Possible role of rice bran extract in microglial modulation through PPAR-gamma receptors in alzheimer's disease mice model.

Abstract

Alzheimer's Disease (AD), the most prevalent neurodegenerative disorder among elderly people, is ordinarily associated with progressive cognitive decline. Peroxisome proliferator-activated receptors-gamma (PPAR-γ) agonists can be targeted as a beneficial therapeutic strategy against AD. In the present study, we aimed to investigate the preventive and therapeutic effects of rice bran extract (RBE) as a possible PPAR-γ agonist on the microglial phenotype modulation in AD in mice compared to the effects of pioglitazone. This study included 64 adult male Swiss Albino mice divided into 8 groups, each group comprised 8 mice; control group, RBE group, lipopolysaccharide-induced neurodegeneration (a) (LPSa) group, (LPSb) group, RBE-preventive group (RBE + LPSa), pioglitazone-preventive group (PG + LPSa), RBE-treated group (RBE + LPSb), and pioglitazone-treated group (PG + LPSb). Cognitive functions were assessed by Y-maze and Morris water maze tests. The expression of PPAR-γ, CD45, arginase1, CD36, and CD163 genes was assessed by real time qPCR and the estimation of NF-kβ protein level was done by Western blot technique. Moreover, the assessment of Aβ42 and P-tau levels was performed by ELISA. Histopathological examination of brain tissues was performed for all the studied groups.
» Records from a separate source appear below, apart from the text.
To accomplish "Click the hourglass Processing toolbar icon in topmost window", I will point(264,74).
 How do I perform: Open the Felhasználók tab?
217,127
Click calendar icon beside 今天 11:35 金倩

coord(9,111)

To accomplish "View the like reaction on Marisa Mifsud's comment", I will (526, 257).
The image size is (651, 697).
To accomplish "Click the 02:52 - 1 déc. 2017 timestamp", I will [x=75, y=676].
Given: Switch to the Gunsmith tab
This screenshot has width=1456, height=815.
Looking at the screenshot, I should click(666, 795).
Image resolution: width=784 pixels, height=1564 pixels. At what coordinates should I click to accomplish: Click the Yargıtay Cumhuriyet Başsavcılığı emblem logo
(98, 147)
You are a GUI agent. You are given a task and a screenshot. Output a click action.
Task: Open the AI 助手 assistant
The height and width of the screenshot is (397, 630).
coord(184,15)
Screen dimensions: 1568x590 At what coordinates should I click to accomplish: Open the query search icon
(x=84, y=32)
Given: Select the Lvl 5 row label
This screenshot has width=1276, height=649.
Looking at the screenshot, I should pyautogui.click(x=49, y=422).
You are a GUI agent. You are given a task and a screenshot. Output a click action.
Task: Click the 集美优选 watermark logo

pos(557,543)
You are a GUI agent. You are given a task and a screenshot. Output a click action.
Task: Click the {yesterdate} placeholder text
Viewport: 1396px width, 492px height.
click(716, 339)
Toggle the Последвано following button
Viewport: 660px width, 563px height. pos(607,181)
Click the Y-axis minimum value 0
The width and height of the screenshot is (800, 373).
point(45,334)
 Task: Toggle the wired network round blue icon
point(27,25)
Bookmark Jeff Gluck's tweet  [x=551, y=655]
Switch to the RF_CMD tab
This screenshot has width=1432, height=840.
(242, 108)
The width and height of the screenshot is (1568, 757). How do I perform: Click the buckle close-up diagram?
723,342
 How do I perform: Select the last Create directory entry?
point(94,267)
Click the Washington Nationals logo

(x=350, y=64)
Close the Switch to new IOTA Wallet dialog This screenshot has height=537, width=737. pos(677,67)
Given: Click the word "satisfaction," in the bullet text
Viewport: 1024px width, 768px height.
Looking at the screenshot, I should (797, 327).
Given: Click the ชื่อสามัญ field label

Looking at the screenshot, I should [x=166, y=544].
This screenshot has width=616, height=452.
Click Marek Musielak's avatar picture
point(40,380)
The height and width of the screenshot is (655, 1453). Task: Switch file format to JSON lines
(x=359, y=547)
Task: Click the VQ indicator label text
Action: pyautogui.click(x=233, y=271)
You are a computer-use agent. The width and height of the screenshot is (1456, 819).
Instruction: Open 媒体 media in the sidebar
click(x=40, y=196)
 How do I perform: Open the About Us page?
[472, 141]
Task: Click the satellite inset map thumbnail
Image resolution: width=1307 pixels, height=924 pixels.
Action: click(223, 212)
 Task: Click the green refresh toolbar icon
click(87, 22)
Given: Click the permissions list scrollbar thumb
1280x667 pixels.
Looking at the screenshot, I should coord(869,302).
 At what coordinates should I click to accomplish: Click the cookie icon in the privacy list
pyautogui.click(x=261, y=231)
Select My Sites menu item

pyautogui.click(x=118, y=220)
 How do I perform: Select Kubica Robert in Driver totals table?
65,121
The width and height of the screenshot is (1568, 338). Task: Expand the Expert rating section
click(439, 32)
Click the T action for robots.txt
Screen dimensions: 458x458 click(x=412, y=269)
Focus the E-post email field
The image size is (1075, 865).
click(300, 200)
Our results showed that RBE and pioglitazone could modulate microglial phenotype from M1 to M2 where they significantly decreased the expression of NF-κβ and the pro-inflammatory microglial marker (CD45) in parallel with increasing the expression of the anti-inflammatory microglial and phagocytic markers (arginase1, CD163, and CD36). In addition, RBE and pioglitazone significantly increased PPAR-γ expression and reduced Aβ42 deposition as well as p-tau protein levels. In conclusion, our study identified the possible role of PPAR-γ agonistic activity of RBE as a preventive and therapeutic agent in the treatment of the neuro-inflammation associated with AD.